● **Work instruction 1**:
From the text on automating nucleus identification, write out everything from "Eroom’s law states" down to "advance drug discovery.".
● **Work instruction 2**:
Name every group of people or machines that the text on automating nucleus identification says carries out part of the work of drug discovery.

● **Excerpted passage**:
·····

Eroom’s law states that the cost of developing a new drug doubles approximately every nine years. The process of drug discovery involves observing the effect on chemicals on human cells. Although much of the physical process of mixing the chemicals and taking pictures of its effect has been automated with robots, a major part of the work is identifying the nucleus of the cells from which further observation follows. It is currently being done manually by researchers and graduate students all over the world who painstakingly look at individual pictures and draw bounding boxes over them. Our tool seeks to free researchers from their misery by automating this process of identifying nuclei so that they can spend their time making observations that can advance drug discovery.
What it does
Our tool takes images of a collection of cells under different conditions as input and produces an image with bounding boxes and masks highlighting individual nucleus as output.

·····

● **Entries supplied**:
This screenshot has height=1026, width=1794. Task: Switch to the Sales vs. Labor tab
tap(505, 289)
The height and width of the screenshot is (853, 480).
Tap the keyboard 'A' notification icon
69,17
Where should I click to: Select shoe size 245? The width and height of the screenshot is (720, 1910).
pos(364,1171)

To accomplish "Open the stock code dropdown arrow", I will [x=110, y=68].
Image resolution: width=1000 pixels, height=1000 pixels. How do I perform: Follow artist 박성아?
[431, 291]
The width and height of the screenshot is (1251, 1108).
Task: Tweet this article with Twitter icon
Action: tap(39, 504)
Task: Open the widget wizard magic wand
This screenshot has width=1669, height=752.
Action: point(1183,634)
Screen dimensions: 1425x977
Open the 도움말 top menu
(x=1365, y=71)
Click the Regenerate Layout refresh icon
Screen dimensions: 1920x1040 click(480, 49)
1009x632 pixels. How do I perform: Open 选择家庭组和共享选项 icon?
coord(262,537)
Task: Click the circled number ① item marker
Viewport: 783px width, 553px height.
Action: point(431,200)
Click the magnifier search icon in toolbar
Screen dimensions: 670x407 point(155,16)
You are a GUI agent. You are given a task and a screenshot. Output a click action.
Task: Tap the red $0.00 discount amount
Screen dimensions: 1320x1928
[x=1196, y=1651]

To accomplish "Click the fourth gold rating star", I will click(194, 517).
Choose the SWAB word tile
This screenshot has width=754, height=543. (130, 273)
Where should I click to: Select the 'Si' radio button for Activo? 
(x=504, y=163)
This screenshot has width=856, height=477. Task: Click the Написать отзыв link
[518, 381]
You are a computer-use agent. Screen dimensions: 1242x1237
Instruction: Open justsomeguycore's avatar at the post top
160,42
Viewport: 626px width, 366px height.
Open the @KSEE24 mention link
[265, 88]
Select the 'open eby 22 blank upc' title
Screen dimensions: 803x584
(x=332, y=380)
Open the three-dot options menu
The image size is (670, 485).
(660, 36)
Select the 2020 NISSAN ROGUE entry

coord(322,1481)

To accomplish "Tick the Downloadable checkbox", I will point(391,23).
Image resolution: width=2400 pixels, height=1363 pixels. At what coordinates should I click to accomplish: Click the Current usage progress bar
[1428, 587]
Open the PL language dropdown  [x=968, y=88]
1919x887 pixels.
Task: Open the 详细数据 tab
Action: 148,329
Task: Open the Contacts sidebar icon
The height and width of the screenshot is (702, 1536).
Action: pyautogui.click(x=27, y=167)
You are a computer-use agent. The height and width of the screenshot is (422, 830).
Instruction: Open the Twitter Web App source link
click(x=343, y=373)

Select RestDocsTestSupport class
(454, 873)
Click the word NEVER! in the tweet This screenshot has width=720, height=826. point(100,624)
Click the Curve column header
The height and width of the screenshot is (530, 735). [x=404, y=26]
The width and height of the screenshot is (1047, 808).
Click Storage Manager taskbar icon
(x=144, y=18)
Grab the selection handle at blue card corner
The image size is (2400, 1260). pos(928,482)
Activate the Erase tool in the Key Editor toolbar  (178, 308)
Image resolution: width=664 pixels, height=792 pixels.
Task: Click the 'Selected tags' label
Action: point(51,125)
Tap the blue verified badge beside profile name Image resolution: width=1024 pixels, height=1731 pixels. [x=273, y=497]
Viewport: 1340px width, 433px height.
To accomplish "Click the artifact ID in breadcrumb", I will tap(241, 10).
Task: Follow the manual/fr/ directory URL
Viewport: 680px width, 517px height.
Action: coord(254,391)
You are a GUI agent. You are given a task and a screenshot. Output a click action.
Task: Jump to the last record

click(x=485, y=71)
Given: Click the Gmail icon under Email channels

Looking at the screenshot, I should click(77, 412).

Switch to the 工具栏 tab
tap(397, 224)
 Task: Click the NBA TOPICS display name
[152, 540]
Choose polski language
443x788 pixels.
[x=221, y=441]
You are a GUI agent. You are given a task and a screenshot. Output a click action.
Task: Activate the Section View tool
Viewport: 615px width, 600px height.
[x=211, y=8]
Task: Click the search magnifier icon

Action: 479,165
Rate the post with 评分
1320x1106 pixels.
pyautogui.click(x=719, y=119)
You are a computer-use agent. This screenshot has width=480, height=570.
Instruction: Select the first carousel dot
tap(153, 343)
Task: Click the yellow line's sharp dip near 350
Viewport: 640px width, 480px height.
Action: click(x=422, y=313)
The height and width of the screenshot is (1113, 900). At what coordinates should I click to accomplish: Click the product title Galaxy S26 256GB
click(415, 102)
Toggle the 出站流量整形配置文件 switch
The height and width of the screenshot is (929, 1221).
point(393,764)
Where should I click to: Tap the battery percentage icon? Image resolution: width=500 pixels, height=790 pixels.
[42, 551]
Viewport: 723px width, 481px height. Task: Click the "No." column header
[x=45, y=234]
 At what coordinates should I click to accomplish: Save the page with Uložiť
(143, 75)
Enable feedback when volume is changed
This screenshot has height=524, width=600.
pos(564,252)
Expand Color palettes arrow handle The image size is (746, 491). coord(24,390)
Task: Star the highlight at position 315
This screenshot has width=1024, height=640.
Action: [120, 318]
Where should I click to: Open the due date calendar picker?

·····

● **Problem solution 1**:
Eroom’s law states that the cost of developing a new drug doubles approximately every nine years. The process of drug discovery involves observing the effect on chemicals on human cells. Although much of the physical process of mixing the chemicals and taking pictures of its effect has been automated with robots, a major part of the work is identifying the nucleus of the cells from which further observation follows. It is currently being done manually by researchers and graduate students all over the world who painstakingly look at individual pictures and draw bounding boxes over them. Our tool seeks to free researchers from their misery by automating this process of identifying nuclei so that they can spend their time making observations that can advance drug discovery.

● **Problem solution 2**:
- Robots
- Researchers
- Graduate students